Great Lakes, great progress on the economic front

September 25, 2018
Written By:
Greta Guest
Pristine clear waters of Lake Superior Pictured Rocks National Lake-shore, near Munising, Michigan. Image credit: iStock

Pristine clear waters of Lake Superior Pictured Rocks National Lake-shore, near Munising, Michigan. Image credit: iStock

ANN ARBOR—A $2.5 billion federal program to restore the Great Lakes from 2010 through 2016 ended up boosting home prices, economic output, tourism spending and job creation, according to an analysis by University of Michigan economists.

The report analyzed federal funding of the Great Lakes Restoration Initiative and found that each dollar spent during those six years will produce $3.35 of additional economic activity in the Great Lakes region through 2036. The study shows that in certain communities, the longer-term impact will be even greater. Every dollar spent in Buffalo and Detroit, for example, will produce more than $4 of economic activity.

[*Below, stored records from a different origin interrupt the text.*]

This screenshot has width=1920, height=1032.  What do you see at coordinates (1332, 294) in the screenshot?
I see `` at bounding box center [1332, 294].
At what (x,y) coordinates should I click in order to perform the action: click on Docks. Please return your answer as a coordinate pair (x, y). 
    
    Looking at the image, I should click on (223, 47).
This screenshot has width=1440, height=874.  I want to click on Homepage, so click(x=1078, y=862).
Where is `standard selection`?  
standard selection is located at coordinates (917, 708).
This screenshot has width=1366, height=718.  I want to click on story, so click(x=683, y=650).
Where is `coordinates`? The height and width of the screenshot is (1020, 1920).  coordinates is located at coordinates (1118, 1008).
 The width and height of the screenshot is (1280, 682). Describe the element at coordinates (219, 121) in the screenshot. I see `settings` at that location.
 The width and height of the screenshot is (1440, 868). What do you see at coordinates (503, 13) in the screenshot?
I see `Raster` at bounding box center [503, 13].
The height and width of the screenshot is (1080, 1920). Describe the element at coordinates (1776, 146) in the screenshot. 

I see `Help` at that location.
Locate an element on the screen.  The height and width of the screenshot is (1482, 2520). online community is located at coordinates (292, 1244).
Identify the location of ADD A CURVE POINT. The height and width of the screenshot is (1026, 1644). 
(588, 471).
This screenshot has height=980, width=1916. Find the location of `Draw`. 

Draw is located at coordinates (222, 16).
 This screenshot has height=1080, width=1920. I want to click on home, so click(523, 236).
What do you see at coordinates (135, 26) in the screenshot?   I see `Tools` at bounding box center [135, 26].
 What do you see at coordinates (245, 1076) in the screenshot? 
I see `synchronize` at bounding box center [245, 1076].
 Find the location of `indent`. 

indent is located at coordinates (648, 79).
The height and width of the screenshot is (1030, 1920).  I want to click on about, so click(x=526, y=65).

“The economic prosperity of the Great Lakes states, and especially their watersheds, has been hampered by the historical environmental pollution of the Great Lakes and the rivers, bays, and lakes connected to them,” said Gabriel Ehrlich, director of the Research Seminar in Quantitative Economics at U-M. “We have provided evidence that the Great Lakes Restoration Initiative has provided substantial benefits to the economy of the Great Lakes region even as it has begun the work of restoring the physical environment of the Great Lakes.”

GLRI launched in 2010, and Congress has appropriated more than $2.5 billion to fund more than 3,600 projects in eight Great Lake states, which have dramatically improved environmental conditions around the region. While the program’s original intention was not to stimulate the economy, the study shows that it created or supported thousands of jobs.

Ehrlich estimated that the initiative’s annual economic benefits accelerated as project spending ramped up and longer-term benefits from improved quality of life and attractiveness as a tourism location took effect. By 2015, annual economic output in the region had increased by an estimated $500 million due to the program.

“Even after the spending associated with these projects finishes, many of the economic benefits to the Great Lakes region will persist. We estimate that the GLRI projects we studied will lead to an additional $150 million of economic output in region in the year 2036,” Ehrlich said.

The initiative lead to significant new real estate and commercial development, particularly in waterfront areas; a resurgence in traditional water-based recreation and the emergence of a new type of tourism focused on kayaking, kitesurfing, and paddle boarding.

Every federal dollar of GLRI project spending from 2010 to 2016 will generate $1.62 in tourism-related industries through 2036. Housing also benefited as the GRLI produced quality of life improvements worth $1.08 to residents as measured in housing values, leading to an overall rise of $900 million in home values in Great Lakes coastal communities.

The study was conducted by RSQE for a team lead by the Great Lakes Commission and the Council of Great Lakes Industries. The team also included the U-M Water Center, Michigan’s Office of the Great Lakes, Alliance for the Great Lakes, the National Wildlife Federation’s Great Lakes Regional Center, and the Great Lakes Metro Chambers Coalition.

“This study describes what we already know in facts and figures—cleaning up legacy pollution and restoring aquatic habitat on the Great Lakes isn’t only good for the environment, it creates jobs and fuels the regional economy,” said John Linc Stine, chair of the Great Lakes Commission. “It’s a positive legacy that states and our partner organizations can leave for future generations.”

The study was funded by the Charles Stewart Mott Foundation, the Fred A. and Barbara M. Erb Family Foundation, the Joyce Foundation, the Wege Foundation, the Fund for Lake Michigan, Michigan Department of Natural Resources’ Office of the Great Lakes, and the Pennsylvania Department of Environmental Protection’s Office of the Great Lakes.